Он прошел к лугу, подошвы привычно нащупывали малейшую неровность на земле, в сарае шумно вздохнула корова, пережевывая жвачку, оттуда несло теплым навозом.
Он свернул за угол сарая к стогу и сразу пригнулся от тяжелого удара в затылок; стараясь удержаться на ногах, слепо рванулся в сторону, ничего не видя и не соображая от тяжести в голове. И сразу ему ткнулось что-то в губы, и стало душно, на него сверху, с головы, накинули крепкий мешок и стянули на уровне локтей тугой петлей, и тут тяжесть в голове уменьшилась, и он сразу понял, что все кончено. Его куда-то вели, и долго; он шел, вслепую спотыкаясь и задыхаясь от пыльного, плотного мешка, и по лицу тек едучий мужичий пот; от ярости, ненависти и бессилия у него дрожало в животе; он не слышал ни голосов, ни шагов, если он пробовал приостановиться, его сильно дергали спереди за веревку, туго стянутую вокруг пояса чуть ниже локтей, да еще и подталкивали грубо сзади.

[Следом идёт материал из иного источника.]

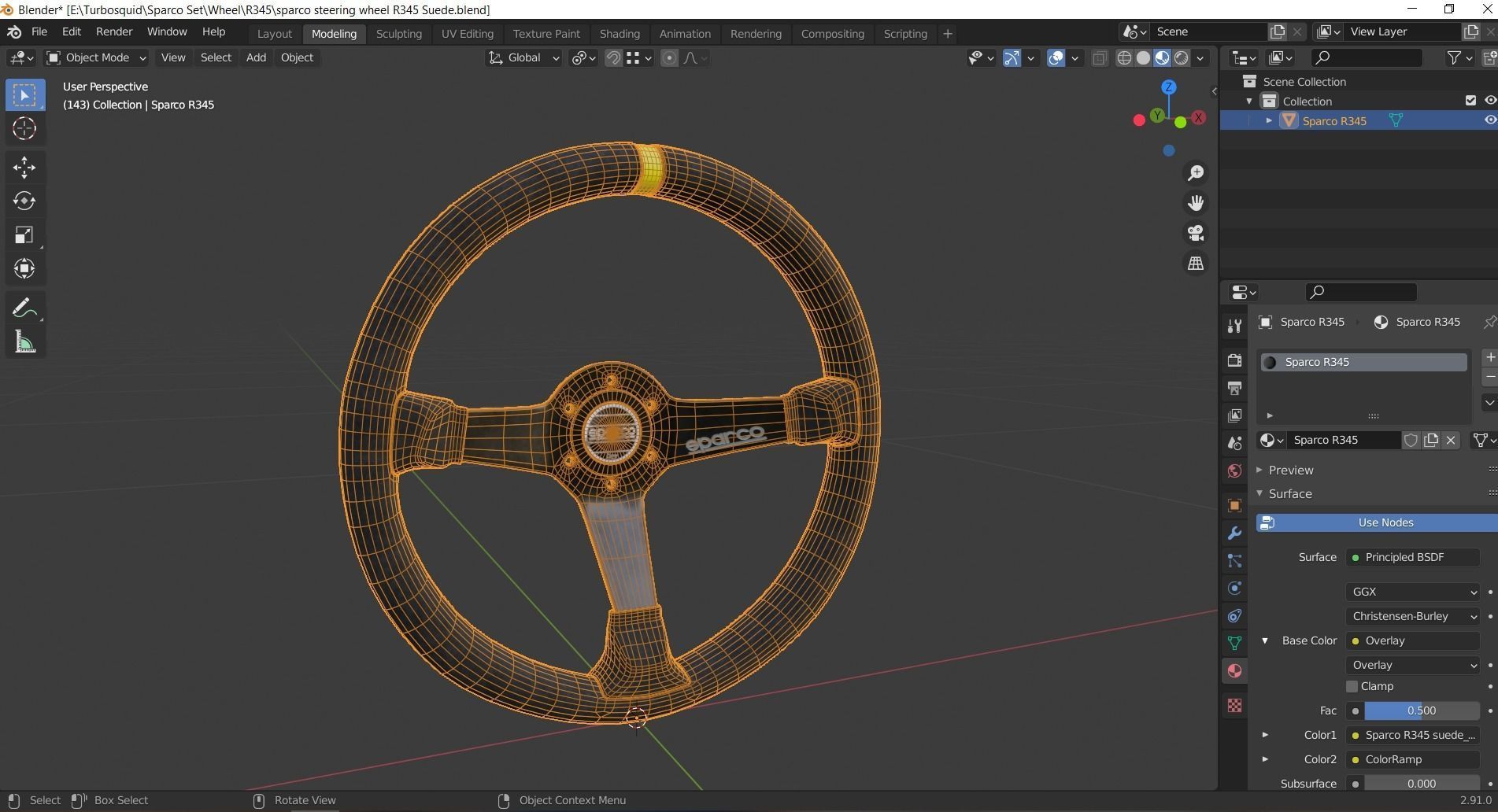Open the World Properties tab
Viewport: 1498px width, 812px height.
coord(1233,470)
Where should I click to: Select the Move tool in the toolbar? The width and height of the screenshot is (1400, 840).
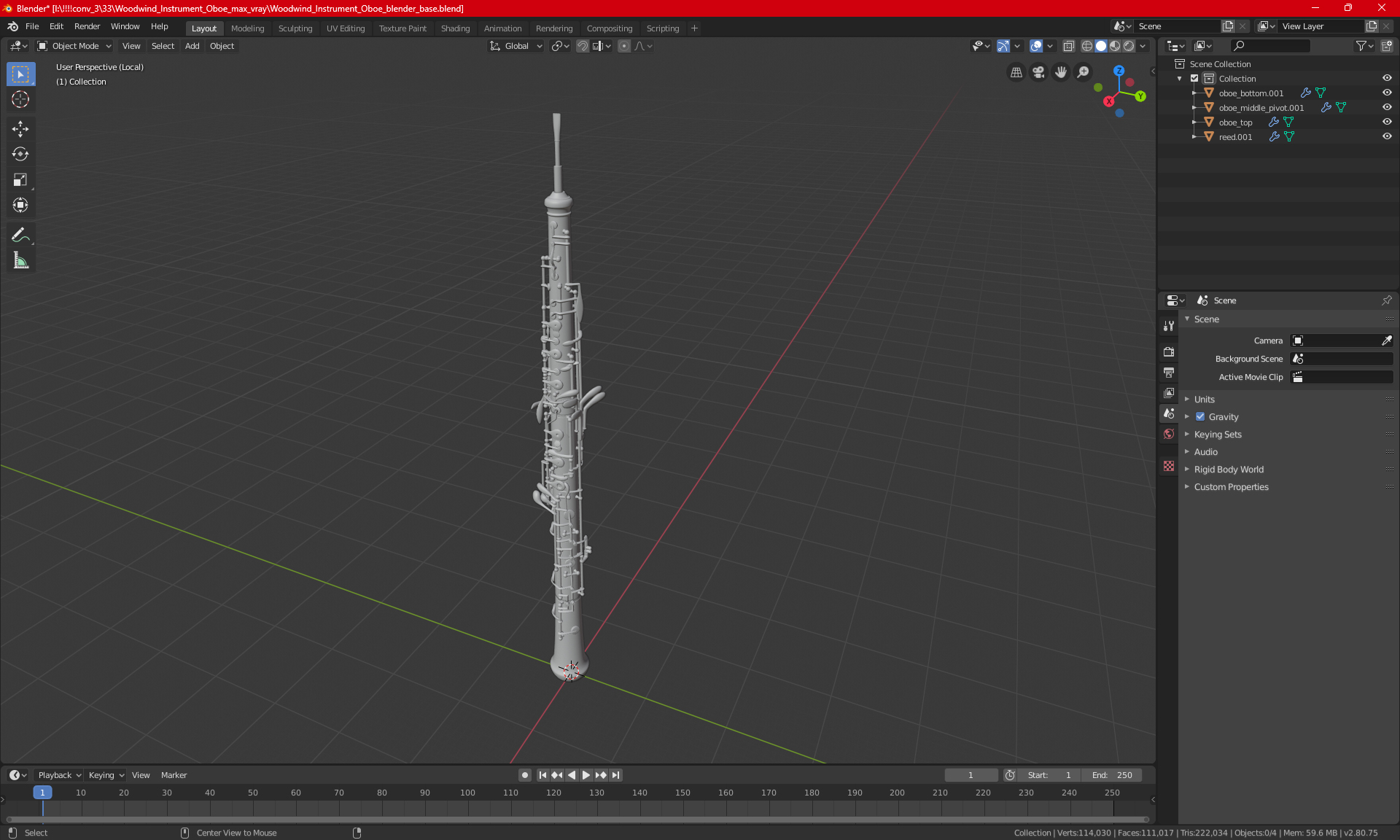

Когда его остановили и, связав руки сзади, сдернули с головы мешок, он почти не мог стоять на ногах, он едва не задохнулся под плотным мешком. Ему выдавили кляп изо рта, кусок туго смотанной мешковины, и тут зажегся какой-то огарок, и он увидел перед собой лицо Митрохина и от неожиданности икнул. Он огляделся, шестеро, сразу сосчитал он, и сразу понял, что его привели в старый ветряк в версте или чуть больше за деревней; сюда он еще мальчишкой привозил с отцом молоть, но теперь все было разбито, и уцелели лишь стены да жернова, и сильно пахло мышами. Полуразбитые мучные лари темнели в стороне как провалы; от ветра, ходившего по старой мельнице, пламя, тоненькое, слабое, все время гнулось.
Игнат Жук повернулся всем туловищем к Митрохину:
— Июда ты, оказывается, Митрохин, самая настоящая июда.
— Хватит, — раздался женский сильный голос, незнакомый Жуку, и из темноты вышагнула высокая и тонкая фигура в платке. — Игнат Афанасьевич Жук, староста деревни Дубовица, партизанский трибунал за измену Родине и за издевательства над советскими людьми, своими земляками, приговорил вас к смерти. Приговор привести в исполнение.